[CONSIGNE]
Recopiez fidèlement le passage de l'article sur la pièce Fajar qui va de « Depuis quelques saisons, un » à « coup d’un seul. ».

FAJAR OU L’ODYSSÉE DE L’HOMME QUI RÊVAIT D’ÊTRE POÈTE d'Adama Diop © Simon Gosselin
© Simon Gosselin

Fajar, la fuite en avant d’Adama Diop

Au TNS, le comédien présente sa première pièce, une sorte de voyage initiatique inachevé qu'il écrit, met en scène et réalise.

Depuis quelques saisons, un nom est sur toutes les lèvres : celui d’Adama Diop. Il est sans conteste un comédien d’une grande sensibilité. Après des débuts au Sénégal puis sur les bancs de l’ENSAD de Montpellier et du CNSAD de Paris, c’est aux côtés de grands noms du théâtre que le public français le découvre. Bernard Sobel, Cyril Teste, Julien Gosselin, Arthur Nauzyciel… D’une modernité saisissante dans l’Othello de Jean-François Sivadier, d’un naturel glaçant dans Dans la mesure de l’impossible de Tiago Rodrigues, le jeu du comédien dénote une force tranquille qui marque. Il était tout naturel d’imaginer que cet artiste talentueux puisse écrire, mettre en scène ou réaliser. Et, pourquoi pas, assurer toutes ces casquettes d’un coup d’un seul.

Cette quadruple implication n’a d’égale que l’ambition du récit auquel elle entend donner vie. Fajar ou l’odyssée de l’homme qui voulait devenir poète. Deux heures quarante en français et en wolof où dialoguent cinéma, musique live, slam, théâtre masqué, poésie, fable… L’imagination d’Adama Diop entend repousser les frontières, à l’image du parcours de son héros Malal. Sur scène, seulement quatre artistes-interprètes (particulièrement talentueux d’ailleurs), mais à l’écran, ce sont des dizaines d’acteurs et figurants qui se disputent l’affiche.

[DONNÉES FOURNIES]
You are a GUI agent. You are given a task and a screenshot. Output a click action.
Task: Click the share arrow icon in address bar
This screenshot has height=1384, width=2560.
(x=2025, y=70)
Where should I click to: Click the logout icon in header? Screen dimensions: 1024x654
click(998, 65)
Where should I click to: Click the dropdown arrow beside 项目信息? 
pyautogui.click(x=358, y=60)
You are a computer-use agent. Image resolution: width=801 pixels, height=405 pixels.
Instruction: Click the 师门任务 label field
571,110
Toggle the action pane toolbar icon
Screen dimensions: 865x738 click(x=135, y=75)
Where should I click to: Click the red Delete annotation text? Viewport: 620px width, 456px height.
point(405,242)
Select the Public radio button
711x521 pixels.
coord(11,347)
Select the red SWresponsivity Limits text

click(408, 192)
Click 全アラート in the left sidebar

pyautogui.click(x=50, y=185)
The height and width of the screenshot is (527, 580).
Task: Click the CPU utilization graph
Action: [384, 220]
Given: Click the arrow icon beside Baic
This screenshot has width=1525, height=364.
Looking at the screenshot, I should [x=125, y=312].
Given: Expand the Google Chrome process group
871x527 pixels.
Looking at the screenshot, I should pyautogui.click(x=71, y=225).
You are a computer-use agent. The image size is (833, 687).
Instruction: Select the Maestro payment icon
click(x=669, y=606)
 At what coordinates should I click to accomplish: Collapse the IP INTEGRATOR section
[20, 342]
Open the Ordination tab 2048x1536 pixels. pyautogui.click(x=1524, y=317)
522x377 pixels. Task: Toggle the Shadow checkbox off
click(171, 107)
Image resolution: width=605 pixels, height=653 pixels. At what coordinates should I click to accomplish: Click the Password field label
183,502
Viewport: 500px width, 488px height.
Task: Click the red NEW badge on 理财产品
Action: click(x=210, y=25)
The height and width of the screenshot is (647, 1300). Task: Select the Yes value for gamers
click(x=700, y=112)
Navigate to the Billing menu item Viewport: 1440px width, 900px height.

[RÉPONSE]
Depuis quelques saisons, un nom est sur toutes les lèvres : celui d’Adama Diop. Il est sans conteste un comédien d’une grande sensibilité. Après des débuts au Sénégal puis sur les bancs de l’ENSAD de Montpellier et du CNSAD de Paris, c’est aux côtés de grands noms du théâtre que le public français le découvre. Bernard Sobel, Cyril Teste, Julien Gosselin, Arthur Nauzyciel… D’une modernité saisissante dans l’Othello de Jean-François Sivadier, d’un naturel glaçant dans Dans la mesure de l’impossible de Tiago Rodrigues, le jeu du comédien dénote une force tranquille qui marque. Il était tout naturel d’imaginer que cet artiste talentueux puisse écrire, mettre en scène ou réaliser. Et, pourquoi pas, assurer toutes ces casquettes d’un coup d’un seul.